Although segregation was eventually outlawed in the 1954 Brown vs Board of Education Supreme Court decision, this practice was prominent in California and Tulare County history as demonstrated by the “Visalia Colored School”.

 

The Visalia Colored School preceded the eventual founding of the Visalia School District in 1885,  which currently includes and represents Ivanhoe Elementary School.

 

This school district was also the site for one of the earliest legal challenges against racial segregation. 

 

LEGACY OF INEQUALITY TURNED INSTITUTION FOR RESILIENCE

Edmond Edward Wysinger, a former slave who purchased his freedom for $485.90, was one of the earliest African American settlers in central California. After the Visalia School refused to admit his son Arthur, Wysinger challenged the school in the Tulare County Court, eventually losing.

 

Undeterred, he took his case to the California Supreme Court in 1890 where it was decided that segregation based on race was illegal. This case was also one of five cited in the pivotal 1954 Brown vs. Board of Education that ruled racial segregation of schools was illegal across the country. 

 

While many formal practices of racial segregation were increasingly outlawed, communities like Tulare County were home to some of the most prominent white supremacist cultures in the United States, notably demonstrated in the 1931 Ku Klux Klan state convention hosted in Visalia. 

 

Yet as one of the largest institutions that serves Ivanhoe, VUSD has served as a community anchor in preserving the victories of civil rights advocates. Over the years the school district has served as a resource for free and reduced cost lunches, education opportunities, a meeting space for community forums, even providing resources such as wifi hotspots in the early months of the COVID-19 pandemic. In doing so, the school district has directly contributed to mitigating social inequities like poverty to some degree and has provided upward social mobility for many.

 

These resources are now reaching communities of color at some of the highest rates in Tulare County history. For example, across its nearly 40 individual sites, VUSD has a minority enrollment rate of nearly 80 percent. In addition, Ivanhoe Elementary has a minority student population of nearly 97 percent where 90 percent of all students identify as Latinos and where 60 percent of the students are identified as English learners. 

 

Not without controversy, the VUSD has remained under close examination by some parents and organizations such as the American Civil Liberties Union (ACLU).

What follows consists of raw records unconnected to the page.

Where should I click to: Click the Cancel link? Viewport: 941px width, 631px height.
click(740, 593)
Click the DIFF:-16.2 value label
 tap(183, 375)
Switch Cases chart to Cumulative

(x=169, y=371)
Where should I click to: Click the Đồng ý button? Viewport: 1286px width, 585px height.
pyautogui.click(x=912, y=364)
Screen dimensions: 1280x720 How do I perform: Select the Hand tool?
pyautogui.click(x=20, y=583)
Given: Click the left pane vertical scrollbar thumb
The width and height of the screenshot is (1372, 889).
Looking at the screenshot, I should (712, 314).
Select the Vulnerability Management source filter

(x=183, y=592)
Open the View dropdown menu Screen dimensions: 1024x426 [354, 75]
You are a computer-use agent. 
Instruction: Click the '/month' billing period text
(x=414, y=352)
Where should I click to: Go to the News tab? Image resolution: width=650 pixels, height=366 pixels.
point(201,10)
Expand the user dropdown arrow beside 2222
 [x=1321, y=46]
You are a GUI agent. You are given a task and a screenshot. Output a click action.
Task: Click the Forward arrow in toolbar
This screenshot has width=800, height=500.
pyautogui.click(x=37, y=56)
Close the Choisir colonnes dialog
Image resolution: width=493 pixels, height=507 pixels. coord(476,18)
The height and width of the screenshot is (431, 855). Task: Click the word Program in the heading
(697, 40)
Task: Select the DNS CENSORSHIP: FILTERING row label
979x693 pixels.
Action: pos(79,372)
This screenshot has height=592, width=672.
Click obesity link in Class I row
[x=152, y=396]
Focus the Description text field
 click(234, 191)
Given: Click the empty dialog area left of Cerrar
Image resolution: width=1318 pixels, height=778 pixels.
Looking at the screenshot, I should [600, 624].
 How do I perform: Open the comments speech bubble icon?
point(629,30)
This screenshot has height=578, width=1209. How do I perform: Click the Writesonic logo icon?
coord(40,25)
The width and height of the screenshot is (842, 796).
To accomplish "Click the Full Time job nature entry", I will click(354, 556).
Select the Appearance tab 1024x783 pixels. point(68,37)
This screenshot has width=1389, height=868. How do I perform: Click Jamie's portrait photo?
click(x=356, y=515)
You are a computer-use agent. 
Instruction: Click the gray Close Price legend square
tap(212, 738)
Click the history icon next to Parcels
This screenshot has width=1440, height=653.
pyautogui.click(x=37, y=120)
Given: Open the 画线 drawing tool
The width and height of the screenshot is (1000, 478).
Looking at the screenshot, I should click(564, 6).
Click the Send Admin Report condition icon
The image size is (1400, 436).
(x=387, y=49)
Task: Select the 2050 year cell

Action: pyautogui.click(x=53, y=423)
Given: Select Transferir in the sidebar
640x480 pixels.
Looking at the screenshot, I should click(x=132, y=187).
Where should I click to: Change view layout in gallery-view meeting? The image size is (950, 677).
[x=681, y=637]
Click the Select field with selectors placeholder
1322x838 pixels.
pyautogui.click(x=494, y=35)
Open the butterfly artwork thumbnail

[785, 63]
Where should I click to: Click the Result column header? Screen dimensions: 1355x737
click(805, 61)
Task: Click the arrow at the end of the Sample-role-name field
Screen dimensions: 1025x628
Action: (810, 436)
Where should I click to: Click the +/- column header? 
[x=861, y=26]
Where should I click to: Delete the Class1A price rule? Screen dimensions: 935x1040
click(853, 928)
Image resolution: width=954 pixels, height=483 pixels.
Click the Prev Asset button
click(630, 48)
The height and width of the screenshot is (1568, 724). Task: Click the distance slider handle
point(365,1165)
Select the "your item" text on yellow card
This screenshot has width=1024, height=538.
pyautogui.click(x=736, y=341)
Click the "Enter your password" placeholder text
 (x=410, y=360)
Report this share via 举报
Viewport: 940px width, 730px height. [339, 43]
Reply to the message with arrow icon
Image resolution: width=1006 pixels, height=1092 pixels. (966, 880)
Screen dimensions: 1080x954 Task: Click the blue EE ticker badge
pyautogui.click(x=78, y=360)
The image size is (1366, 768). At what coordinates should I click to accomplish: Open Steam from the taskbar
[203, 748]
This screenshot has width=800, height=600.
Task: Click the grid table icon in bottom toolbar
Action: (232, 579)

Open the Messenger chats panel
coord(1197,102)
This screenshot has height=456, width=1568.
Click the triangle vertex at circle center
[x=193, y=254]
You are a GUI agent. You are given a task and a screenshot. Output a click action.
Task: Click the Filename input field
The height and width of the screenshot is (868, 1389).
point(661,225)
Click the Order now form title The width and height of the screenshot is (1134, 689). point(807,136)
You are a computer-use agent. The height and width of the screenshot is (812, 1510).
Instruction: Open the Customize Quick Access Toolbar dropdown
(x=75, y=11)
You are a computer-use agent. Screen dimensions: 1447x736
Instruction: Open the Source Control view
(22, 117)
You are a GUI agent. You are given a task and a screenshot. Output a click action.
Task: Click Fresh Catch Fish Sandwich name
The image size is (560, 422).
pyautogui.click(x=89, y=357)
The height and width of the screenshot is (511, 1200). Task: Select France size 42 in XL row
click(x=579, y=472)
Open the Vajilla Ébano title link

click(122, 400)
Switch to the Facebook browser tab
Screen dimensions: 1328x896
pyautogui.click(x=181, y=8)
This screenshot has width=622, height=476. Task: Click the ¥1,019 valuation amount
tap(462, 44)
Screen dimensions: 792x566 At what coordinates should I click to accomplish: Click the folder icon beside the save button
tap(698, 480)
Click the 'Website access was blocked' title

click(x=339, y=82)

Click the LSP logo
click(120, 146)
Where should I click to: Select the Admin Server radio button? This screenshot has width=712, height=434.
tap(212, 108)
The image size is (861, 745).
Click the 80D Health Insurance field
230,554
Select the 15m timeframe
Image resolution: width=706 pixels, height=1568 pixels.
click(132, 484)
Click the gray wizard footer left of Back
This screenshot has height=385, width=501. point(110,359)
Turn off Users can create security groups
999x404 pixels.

This organization has issued several legal challenges bringing reform to VUSD to address anti-gay harassment and a 2018 suit alleging racially disparate rates of detention and suspension toward students of color.

 

However in many ways, this tension between addressing a national legacy discrimination and the persistence of those in search of equality is one way we keep our histories alive. And to that degree, this ebb and flow towards justice is one of the most American traditions we enact every day.